CONSIGNA 1: En el texto sobre la globalización, ¿desde qué año alertaba la OMC de la desaceleración del comercio mundial con relación al PIB?
CONSIGNA 2: Reproduce el fragmento del texto sobre la globalización que va desde "La globalización, ese" hasta "Mundial o la OCDE.", ambos incluidos.

TEXTO DE REFERENCIA:
▼▼▼
Así es como la interdependencia, la complejidad, la velocidad y la incertidumbre moldean el mundo en el que vivimos, y conviene no perderlas de vista.

Cumplido más de un año de la irrupción de la Covid-19 en nuestras vidas, no son pocos los análisis que intentan hacer balance del impacto de la pandemia a escala global, y muy especialmente sobre el proceso de globalización mismo.

La globalización, ese gran motor que ha marcado el progreso de la humanidad en las últimas décadas, venía ya mostrando síntomas de transformación. Unos veían agotamiento, otros crisis, y otros, simplemente, desaceleración. Ahí estaba el semanario birtánico The Economist, en enero de 2019, hablando de slowbalisation en un contexto marcado entonces por la guerra comercial entre China y Estados Unidos. Unos años antes, episodios como el Brexit o la elección de Donald Trump pusieron el acento sobre el llamado «backlash against globalization», que se convirtió en omnipresente mantra de artículos y citas internacionales, desde Davos a las reuniones del FMI, el Banco Mundial o la OCDE.

Pero podemos remontarnos aún más. Desde 2012 la OMC venía alertando de la desaceleración del ritmo de crecimiento del comercio mundial con relación al PIB, verdadero indicador de la globalización económica. La crisis de 2008 también había dado pie a un serio cuestionamiento de los efectos de la desmedida globalización financiera. Y si nos retrotraemos a 2001, los atentados del 11-S supusieron el primer bofetón al autoproclamado «fin de la Historia»: Samuel Huntington versus Francis Fukuyama.
▲▲▲
INFORMACIÓN:
▼▼▼
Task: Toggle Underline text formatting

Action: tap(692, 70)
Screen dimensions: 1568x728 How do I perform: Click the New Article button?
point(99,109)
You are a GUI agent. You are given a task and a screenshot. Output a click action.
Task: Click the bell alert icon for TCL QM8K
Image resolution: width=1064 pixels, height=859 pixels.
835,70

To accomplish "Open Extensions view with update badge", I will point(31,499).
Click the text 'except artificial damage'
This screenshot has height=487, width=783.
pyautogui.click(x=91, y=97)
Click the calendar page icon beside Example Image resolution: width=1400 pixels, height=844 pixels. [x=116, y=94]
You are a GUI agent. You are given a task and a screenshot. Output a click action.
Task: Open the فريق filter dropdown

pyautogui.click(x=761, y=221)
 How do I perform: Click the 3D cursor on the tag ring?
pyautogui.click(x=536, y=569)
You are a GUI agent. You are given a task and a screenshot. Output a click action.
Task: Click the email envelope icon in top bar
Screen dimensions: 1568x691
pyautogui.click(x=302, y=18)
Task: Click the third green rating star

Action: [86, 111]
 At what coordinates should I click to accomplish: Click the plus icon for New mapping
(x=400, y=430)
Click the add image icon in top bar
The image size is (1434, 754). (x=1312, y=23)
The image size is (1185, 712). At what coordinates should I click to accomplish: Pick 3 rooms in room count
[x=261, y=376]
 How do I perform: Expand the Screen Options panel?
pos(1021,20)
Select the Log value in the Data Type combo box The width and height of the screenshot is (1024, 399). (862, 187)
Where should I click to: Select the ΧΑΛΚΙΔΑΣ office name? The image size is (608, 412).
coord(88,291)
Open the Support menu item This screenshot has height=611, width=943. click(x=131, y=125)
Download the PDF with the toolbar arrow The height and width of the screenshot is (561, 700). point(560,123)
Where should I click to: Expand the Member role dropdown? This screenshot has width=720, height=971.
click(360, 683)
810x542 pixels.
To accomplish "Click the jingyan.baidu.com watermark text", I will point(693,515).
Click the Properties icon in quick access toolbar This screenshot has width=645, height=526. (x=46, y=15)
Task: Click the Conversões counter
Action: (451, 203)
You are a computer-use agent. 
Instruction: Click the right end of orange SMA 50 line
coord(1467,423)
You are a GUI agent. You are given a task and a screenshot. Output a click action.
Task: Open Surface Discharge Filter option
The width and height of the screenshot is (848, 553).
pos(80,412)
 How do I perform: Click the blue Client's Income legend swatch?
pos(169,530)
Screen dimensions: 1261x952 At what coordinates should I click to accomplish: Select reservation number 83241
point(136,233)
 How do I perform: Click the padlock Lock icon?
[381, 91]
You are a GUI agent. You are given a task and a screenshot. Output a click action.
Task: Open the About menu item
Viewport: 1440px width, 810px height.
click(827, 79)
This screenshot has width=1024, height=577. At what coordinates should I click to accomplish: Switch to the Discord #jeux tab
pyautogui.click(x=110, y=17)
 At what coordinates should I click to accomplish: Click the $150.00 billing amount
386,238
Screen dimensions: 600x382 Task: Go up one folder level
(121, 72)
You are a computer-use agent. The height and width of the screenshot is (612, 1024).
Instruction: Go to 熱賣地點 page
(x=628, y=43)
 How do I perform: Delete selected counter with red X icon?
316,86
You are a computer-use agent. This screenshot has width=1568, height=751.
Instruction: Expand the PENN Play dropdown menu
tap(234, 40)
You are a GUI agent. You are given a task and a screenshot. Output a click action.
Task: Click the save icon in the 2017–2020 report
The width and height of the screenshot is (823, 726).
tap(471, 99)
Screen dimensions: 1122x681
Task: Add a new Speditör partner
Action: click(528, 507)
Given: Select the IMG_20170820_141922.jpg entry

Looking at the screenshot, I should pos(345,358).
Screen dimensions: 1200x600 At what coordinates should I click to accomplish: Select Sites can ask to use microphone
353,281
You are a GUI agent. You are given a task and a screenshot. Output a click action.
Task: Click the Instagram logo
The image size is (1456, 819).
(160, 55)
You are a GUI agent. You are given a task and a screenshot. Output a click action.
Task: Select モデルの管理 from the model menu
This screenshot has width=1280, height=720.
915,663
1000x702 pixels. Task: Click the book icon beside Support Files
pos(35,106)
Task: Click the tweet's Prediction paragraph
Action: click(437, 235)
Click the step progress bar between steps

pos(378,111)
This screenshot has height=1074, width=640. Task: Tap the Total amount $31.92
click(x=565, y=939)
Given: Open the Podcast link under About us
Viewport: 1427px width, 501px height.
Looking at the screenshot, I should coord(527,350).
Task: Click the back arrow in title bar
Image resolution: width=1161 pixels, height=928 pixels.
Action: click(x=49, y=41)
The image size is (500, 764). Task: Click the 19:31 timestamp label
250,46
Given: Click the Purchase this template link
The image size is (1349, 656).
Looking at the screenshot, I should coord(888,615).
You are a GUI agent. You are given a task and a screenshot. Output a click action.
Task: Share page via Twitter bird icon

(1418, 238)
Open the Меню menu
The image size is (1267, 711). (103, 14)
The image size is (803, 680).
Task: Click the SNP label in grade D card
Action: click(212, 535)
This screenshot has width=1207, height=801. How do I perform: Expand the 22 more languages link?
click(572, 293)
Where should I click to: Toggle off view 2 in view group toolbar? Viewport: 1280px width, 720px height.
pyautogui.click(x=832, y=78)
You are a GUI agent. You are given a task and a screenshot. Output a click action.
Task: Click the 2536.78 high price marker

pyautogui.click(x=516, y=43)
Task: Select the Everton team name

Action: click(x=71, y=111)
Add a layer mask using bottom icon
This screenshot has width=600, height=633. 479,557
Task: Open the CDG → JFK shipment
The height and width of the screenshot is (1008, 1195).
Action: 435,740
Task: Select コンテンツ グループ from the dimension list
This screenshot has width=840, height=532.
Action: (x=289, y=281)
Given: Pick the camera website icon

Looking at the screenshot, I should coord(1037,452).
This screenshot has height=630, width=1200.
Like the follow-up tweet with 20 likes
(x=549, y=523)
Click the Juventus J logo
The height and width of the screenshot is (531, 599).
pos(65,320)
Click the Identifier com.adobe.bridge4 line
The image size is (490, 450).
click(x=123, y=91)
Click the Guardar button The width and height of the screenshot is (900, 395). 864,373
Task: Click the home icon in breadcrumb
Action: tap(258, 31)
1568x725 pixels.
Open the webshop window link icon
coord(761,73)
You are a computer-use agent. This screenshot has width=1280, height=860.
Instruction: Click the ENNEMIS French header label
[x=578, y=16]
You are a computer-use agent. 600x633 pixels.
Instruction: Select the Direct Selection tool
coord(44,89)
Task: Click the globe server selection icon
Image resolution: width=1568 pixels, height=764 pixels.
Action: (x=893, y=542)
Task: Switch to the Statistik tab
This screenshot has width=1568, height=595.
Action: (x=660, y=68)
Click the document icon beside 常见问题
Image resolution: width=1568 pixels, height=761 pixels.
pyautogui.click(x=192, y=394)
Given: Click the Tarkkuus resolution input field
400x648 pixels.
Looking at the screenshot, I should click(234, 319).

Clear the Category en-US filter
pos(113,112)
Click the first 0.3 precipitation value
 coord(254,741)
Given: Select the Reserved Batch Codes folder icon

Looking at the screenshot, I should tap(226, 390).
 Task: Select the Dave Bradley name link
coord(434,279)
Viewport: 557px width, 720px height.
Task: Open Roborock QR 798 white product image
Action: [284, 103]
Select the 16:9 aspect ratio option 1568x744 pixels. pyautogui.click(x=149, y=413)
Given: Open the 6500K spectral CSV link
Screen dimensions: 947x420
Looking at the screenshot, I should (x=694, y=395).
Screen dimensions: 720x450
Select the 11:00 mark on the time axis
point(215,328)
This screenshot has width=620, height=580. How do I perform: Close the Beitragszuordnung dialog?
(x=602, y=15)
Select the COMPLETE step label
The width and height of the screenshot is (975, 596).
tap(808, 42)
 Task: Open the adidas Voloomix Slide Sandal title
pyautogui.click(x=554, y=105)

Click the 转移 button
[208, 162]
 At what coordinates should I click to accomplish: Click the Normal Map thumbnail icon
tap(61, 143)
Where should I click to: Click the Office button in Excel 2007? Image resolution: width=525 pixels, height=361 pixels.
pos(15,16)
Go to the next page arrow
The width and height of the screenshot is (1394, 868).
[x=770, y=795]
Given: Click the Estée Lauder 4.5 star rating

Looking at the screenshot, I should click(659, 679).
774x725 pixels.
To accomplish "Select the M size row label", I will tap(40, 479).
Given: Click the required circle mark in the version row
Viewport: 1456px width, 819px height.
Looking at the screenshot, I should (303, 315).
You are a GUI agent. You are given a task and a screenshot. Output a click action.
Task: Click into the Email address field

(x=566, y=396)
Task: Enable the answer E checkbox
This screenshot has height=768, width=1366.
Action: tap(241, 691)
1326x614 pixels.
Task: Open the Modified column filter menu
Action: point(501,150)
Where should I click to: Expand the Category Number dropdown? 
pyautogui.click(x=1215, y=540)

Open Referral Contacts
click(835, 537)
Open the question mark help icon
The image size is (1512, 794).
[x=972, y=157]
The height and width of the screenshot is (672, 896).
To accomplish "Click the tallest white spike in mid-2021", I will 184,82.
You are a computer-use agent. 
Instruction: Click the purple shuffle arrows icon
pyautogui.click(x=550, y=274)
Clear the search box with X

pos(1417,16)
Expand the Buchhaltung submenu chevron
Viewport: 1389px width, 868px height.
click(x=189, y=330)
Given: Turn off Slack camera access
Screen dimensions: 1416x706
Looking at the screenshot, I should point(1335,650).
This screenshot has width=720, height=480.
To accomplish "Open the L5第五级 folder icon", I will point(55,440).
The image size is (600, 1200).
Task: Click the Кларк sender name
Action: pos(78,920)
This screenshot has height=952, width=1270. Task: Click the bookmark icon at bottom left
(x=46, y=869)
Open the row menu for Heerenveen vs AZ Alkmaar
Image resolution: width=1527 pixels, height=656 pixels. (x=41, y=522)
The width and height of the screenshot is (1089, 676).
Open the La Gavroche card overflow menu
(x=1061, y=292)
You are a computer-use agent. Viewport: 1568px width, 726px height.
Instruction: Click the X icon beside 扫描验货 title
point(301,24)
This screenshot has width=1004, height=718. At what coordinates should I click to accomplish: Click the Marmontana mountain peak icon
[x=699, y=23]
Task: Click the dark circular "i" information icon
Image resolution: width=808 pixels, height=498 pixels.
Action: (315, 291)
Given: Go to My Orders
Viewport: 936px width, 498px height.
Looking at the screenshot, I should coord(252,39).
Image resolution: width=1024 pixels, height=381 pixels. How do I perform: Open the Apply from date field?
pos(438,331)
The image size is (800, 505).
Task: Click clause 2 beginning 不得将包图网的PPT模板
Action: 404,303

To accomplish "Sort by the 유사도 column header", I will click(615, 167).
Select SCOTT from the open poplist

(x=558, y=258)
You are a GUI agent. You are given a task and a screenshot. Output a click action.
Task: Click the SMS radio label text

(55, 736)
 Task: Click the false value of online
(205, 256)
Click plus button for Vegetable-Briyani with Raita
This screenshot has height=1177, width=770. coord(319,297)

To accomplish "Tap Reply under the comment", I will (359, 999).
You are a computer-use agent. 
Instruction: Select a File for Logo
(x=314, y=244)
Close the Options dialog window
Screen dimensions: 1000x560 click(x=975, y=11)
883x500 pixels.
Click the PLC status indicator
▲▲▲
RESPUESTA 1: Desde 2012.

RESPUESTA 2:
La globalización, ese gran motor que ha marcado el progreso de la humanidad en las últimas décadas, venía ya mostrando síntomas de transformación. Unos veían agotamiento, otros crisis, y otros, simplemente, desaceleración. Ahí estaba el semanario birtánico The Economist, en enero de 2019, hablando de slowbalisation en un contexto marcado entonces por la guerra comercial entre China y Estados Unidos. Unos años antes, episodios como el Brexit o la elección de Donald Trump pusieron el acento sobre el llamado «backlash against globalization», que se convirtió en omnipresente mantra de artículos y citas internacionales, desde Davos a las reuniones del FMI, el Banco Mundial o la OCDE.